Identify each line in the records below that contains the word "Open" and copy those lines in full.

⟨

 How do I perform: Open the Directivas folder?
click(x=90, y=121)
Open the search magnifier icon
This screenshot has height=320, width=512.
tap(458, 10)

⟩

• _Answer to the task_
 How do I perform: Open the Directivas folder?
Open the search magnifier icon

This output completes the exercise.